Retype all of the records shown beneath this task, exactly as they stand.
#####
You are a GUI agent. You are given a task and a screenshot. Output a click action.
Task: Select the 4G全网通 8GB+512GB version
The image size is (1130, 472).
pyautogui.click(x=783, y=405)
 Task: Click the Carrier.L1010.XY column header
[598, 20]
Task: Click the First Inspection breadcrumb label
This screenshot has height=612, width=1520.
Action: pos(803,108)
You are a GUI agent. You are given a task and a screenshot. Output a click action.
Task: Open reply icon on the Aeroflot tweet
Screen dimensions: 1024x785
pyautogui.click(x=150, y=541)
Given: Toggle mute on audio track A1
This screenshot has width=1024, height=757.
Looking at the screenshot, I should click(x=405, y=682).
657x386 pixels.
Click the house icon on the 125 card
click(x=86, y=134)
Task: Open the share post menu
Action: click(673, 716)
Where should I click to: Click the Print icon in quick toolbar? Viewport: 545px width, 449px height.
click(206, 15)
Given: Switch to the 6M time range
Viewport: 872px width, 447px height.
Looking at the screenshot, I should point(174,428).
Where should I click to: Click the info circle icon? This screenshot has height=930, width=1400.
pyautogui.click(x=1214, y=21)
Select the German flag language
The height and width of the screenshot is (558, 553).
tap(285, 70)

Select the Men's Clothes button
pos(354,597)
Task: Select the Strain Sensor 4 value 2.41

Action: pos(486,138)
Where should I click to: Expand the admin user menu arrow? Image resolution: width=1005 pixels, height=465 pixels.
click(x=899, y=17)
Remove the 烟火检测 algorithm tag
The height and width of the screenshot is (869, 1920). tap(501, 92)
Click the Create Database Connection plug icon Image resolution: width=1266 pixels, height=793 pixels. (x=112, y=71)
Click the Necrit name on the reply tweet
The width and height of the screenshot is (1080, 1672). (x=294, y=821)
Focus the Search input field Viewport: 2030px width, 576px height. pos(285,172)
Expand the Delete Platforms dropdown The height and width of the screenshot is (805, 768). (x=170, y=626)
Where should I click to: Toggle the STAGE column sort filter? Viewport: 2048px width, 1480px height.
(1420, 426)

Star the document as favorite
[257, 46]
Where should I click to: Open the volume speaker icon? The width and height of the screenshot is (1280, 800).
#####
**ANSWER TO THIS TASK:**
You are a GUI agent. You are given a task and a screenshot. Output a click action.
Task: Select the 4G全网通 8GB+512GB version
The image size is (1130, 472).
pyautogui.click(x=783, y=405)
 Task: Click the Carrier.L1010.XY column header
[598, 20]
Task: Click the First Inspection breadcrumb label
This screenshot has height=612, width=1520.
Action: pos(803,108)
You are a GUI agent. You are given a task and a screenshot. Output a click action.
Task: Open reply icon on the Aeroflot tweet
Screen dimensions: 1024x785
pyautogui.click(x=150, y=541)
Given: Toggle mute on audio track A1
This screenshot has width=1024, height=757.
Looking at the screenshot, I should click(x=405, y=682).
657x386 pixels.
Click the house icon on the 125 card
click(x=86, y=134)
Task: Open the share post menu
Action: click(673, 716)
Where should I click to: Click the Print icon in quick toolbar? Viewport: 545px width, 449px height.
click(206, 15)
Given: Switch to the 6M time range
Viewport: 872px width, 447px height.
Looking at the screenshot, I should point(174,428).
Where should I click to: Click the info circle icon? This screenshot has height=930, width=1400.
pyautogui.click(x=1214, y=21)
Select the German flag language
The height and width of the screenshot is (558, 553).
tap(285, 70)

Select the Men's Clothes button
pos(354,597)
Task: Select the Strain Sensor 4 value 2.41

Action: pos(486,138)
Where should I click to: Expand the admin user menu arrow? Image resolution: width=1005 pixels, height=465 pixels.
click(x=899, y=17)
Remove the 烟火检测 algorithm tag
The height and width of the screenshot is (869, 1920). tap(501, 92)
Click the Create Database Connection plug icon Image resolution: width=1266 pixels, height=793 pixels. (x=112, y=71)
Click the Necrit name on the reply tweet
The width and height of the screenshot is (1080, 1672). (x=294, y=821)
Focus the Search input field Viewport: 2030px width, 576px height. pos(285,172)
Expand the Delete Platforms dropdown The height and width of the screenshot is (805, 768). (x=170, y=626)
Where should I click to: Toggle the STAGE column sort filter? Viewport: 2048px width, 1480px height.
(1420, 426)

Star the document as favorite
[257, 46]
Where should I click to: Open the volume speaker icon? The width and height of the screenshot is (1280, 800).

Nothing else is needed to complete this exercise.